Case Presentation: A 60 yr old male with eczematous dermatitis and history of erythroderma presented to Dermatology clinic with four days of diffuse skin weeping, swelling, and bilateral lower extremity skin sloughing. Two weeks prior, he underwent partial colectomy for adenocarcinoma of his sigmoid colon. Cyclosporine was initiated for suspected erythroderma flare of eczematous dermatitis secondary to recent surgery. Physical exam was notable for diffuse xerosis and erythrodermic patches over his eighty percent of his skin. Ichthyosis and lichenification was noted over his lower extremities. Lymphadenopathy was not present.
Cyclosporine was continued on admission. Possible etiologies of his erythroderma flare included eczematous dermatitis, infection, and malignancy. Labs were significant for peripheral eosinophilia and elevated IgE. A peripheral blood smear was obtained revealing Sézary cells. Peripheral blood flow cytometry showed 3726 (62%) aberrant T cells with a CD3+, CD4+, CD7- morphology as well as a CD4:CD8 ratio of 16:28 consistent with Sézary Syndrome. The diagnosis was confirmed with PCR identification of monoclonal T-cell receptor rearrangement. Treatment initiated during the hospitalization included prednisone and photopheresis. At follow up, retinoid therapy was added to his regimen. The patient had a reduction of his Sézary cell count from 62% to 16% over three months and currently follows with Hematology and Dermatology.

Discussion: Exfoliative erythroderma is a rare condition characterized by diffuse erythema and scaling covering at least 80% of the skin surface area. The differential diagnosis for erythroderma is broad. Possible etiologies include dermatoses, infections, drug hypersensitivity reactions, systemic diseases, hematologic disorders, and malignancies such as Sézary Syndrome; an aggressive form of cutaneous T-Cell lymphoma.

The diagnosis of Sézary Syndrome is usually achieved with pathologic evaluation of skin histology, although peripheral blood evaluation may also be used. The criteria include erythroderma covering at least 80% of the body surface area, clonal T-cell receptor rearrangement by PCR or southern blot analysis, and an absolute Sézary cell count of 1000 cells/microL or one of the following two criteria: increased CD3+ or CD4+ cells with CD4:CD8 ratio >10 or, increased CD4+ cells with an abnormal phenotype (CD4+, CD7- ratio >40 percent).

Conclusions: Our patient met all aforementioned criteria and was diagnosed with T4N0M0B2 Stage IV disease.
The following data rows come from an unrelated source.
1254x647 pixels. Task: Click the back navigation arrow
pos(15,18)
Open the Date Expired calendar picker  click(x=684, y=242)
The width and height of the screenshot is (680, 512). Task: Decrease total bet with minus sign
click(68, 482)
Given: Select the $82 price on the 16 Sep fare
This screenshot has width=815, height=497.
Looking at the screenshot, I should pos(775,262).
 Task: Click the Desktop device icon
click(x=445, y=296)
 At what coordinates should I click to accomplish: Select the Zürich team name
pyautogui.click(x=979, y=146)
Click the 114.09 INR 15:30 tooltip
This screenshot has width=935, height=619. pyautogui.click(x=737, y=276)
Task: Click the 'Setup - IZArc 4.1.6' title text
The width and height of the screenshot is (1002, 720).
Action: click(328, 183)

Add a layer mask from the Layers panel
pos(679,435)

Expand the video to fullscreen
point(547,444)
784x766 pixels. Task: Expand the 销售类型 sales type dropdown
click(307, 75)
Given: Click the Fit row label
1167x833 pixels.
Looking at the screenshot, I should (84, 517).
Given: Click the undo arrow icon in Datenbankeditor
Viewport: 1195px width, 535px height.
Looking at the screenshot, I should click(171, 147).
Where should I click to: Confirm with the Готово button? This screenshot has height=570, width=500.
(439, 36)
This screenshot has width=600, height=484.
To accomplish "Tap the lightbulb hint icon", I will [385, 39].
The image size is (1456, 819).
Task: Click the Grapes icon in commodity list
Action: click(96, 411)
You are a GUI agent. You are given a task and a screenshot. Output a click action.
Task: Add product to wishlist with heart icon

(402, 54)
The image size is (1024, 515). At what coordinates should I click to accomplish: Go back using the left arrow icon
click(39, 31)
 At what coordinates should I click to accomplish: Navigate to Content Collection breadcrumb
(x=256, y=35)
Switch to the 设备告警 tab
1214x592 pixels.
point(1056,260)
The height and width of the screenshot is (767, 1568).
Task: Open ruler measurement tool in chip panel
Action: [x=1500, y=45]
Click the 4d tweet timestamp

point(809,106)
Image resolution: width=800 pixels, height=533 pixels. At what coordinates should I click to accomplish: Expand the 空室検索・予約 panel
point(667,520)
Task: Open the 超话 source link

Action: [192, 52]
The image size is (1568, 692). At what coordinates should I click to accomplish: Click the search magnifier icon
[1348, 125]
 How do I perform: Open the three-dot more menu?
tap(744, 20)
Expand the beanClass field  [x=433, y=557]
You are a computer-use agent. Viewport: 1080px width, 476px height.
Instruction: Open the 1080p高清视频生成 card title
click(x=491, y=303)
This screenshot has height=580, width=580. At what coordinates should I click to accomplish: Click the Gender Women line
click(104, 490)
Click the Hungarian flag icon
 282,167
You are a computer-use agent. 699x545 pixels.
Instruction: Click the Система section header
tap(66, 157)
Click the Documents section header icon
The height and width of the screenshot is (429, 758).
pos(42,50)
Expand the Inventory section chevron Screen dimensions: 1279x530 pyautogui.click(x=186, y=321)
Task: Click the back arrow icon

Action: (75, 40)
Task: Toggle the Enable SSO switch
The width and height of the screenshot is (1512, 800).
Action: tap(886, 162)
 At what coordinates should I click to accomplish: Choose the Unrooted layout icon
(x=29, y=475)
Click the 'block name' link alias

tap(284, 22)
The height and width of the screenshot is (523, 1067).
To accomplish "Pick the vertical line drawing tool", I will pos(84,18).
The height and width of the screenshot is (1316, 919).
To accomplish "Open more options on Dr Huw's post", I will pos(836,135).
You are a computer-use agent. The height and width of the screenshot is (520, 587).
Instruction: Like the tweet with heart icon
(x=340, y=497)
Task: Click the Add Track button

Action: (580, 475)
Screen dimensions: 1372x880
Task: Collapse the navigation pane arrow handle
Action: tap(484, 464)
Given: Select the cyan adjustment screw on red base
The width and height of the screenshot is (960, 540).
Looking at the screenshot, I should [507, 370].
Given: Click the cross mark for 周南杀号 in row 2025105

Our case is unique because his initial diagnosis came from a peripheral blood smear evaluation. Initial treatment includes topical or oral corticosteroids and retinoid therapy. Extracorporeal photopheresis is also used with a good response rate for both early and advanced-staged disease. Therefore, given the aggressive nature of his stage IV disease, photopheresis was initiated soon after diagnosis.